Introduction to Integrated Marketing: Lead Scoring

Executive Summary

Are You Making The Most Of Your Sales Leads?

Lead scoring is a key missing link in many B2B marketing strategies. According to a recent Gartner study, 70% of sales leads are either not properly leveraged or completely ignored – thus wasting precious marketing program dollars. Lead scoring plays a critical role in addressing this problem, allowing marketers to prioritize leads, qualify the right leads for sales, and capture long-term sales opportunities that would otherwise be lost.

A growing number of B2B marketers understand this vital role lead scoring plays in the marketing process. Yet they still face challenges getting started with lead scoring and learning how to generate a measureable ROI from their efforts. This is especially true for small marketing teams working with little or no formal IT support.

In the following guide, we’ll explain seven foundational steps your company can take to set up a functional and cost-effective lead scoring strategy. These include understanding the fundamentals of lead scoring; learning how to identify the traits that define your ideal sales prospects; and building a system that will grow with your organization over time. We’ll also explain why it’s so important to work closely with your sales organization on a lead scoring strategy.
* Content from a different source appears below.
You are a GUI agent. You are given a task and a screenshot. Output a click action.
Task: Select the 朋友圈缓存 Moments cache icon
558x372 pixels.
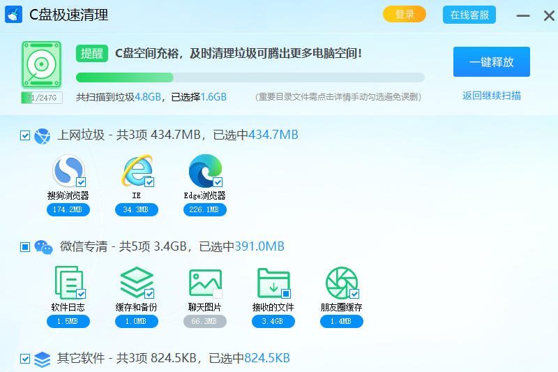(x=341, y=283)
Step 1: Understand Lead Scoring

You already know that not all leads are created equal. Some are red-hot and ready for your sales team to convert them into paying customers. Others are interested, but perhaps they aren’t quite ready to buy. And some just aren’t very promising – and probably never will be.

Lead scoring gives your company an objective system for ranking your leads. Most scoring systems use ranking criteria that fall into two categories:

  1. Demographic/firmographic: What individual traits define your ideal customer? This may include a lead’s job title and department, as well as their company’s size, revenue, and industry focus.
  2. Behavioral: What sort of “online body language” does a prospect exhibit? Examples include website visits, responses to email offers, marketing content downloads, and a willingness to complete online registration forms.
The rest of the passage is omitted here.